Saved data entries:

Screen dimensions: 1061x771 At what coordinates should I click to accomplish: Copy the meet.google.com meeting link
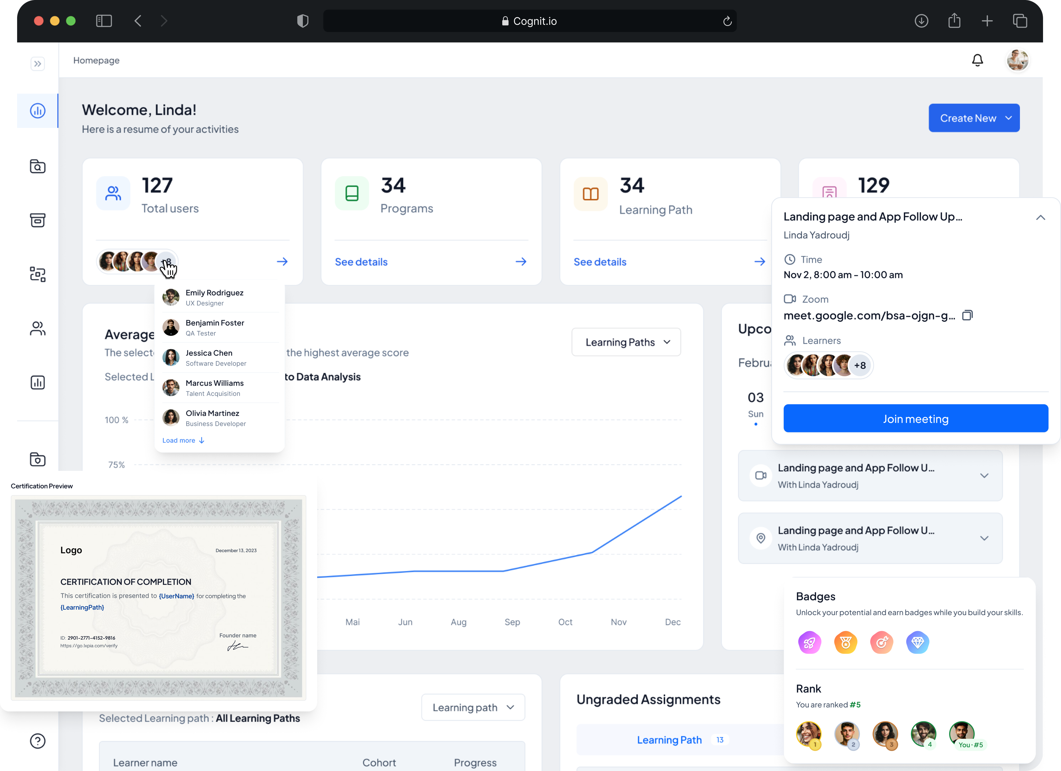(967, 316)
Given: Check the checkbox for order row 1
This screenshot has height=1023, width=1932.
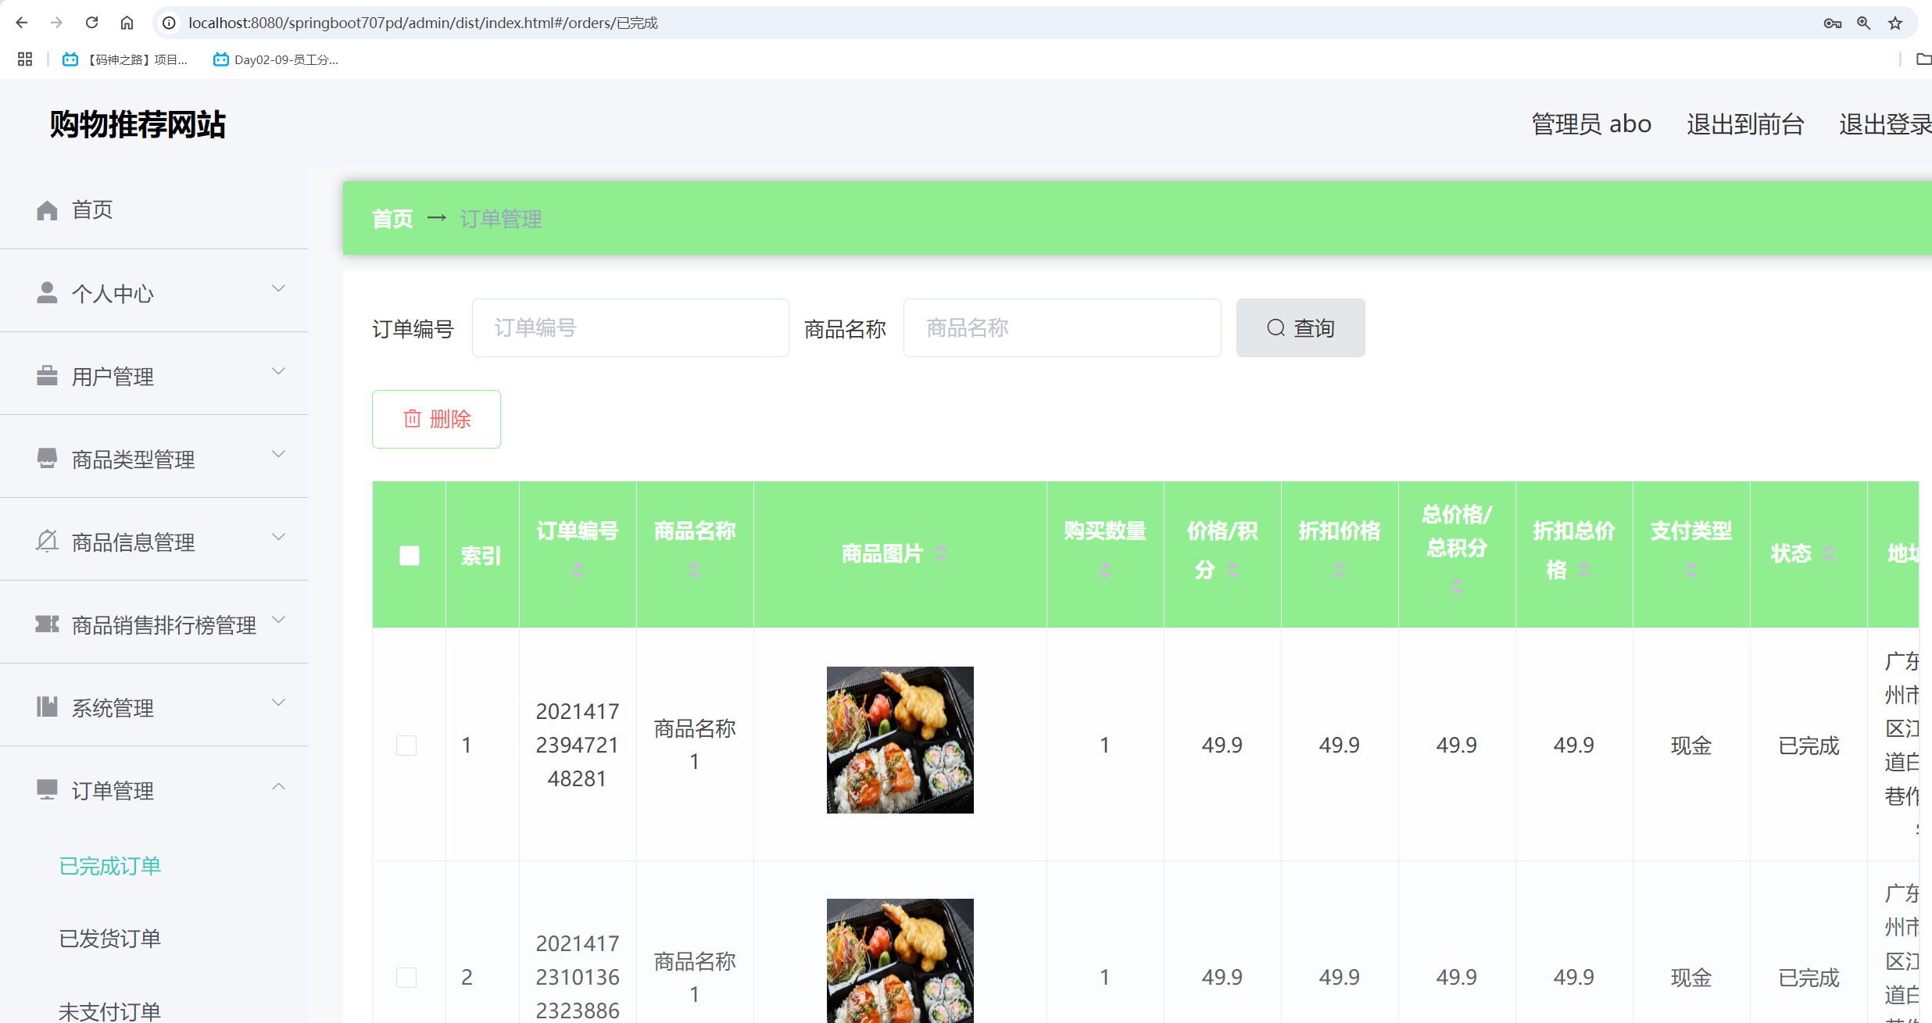Looking at the screenshot, I should click(406, 745).
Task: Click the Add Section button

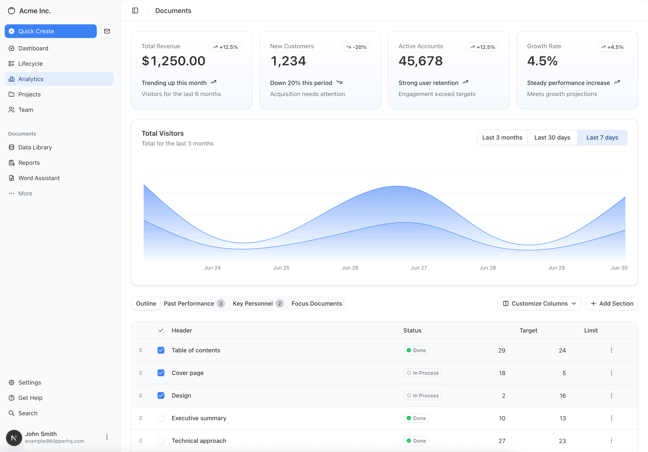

REQUIRED WORK: Transcribe, word for word, the line holding "This screenshot has height=1023, width=1932." and all lines after it in the entries above, ending with the last. Only those lines; no pictures.

WRITTEN SOLUTION:
This screenshot has height=1023, width=1932.
Looking at the screenshot, I should click(406, 745).
Task: Click the Add Section button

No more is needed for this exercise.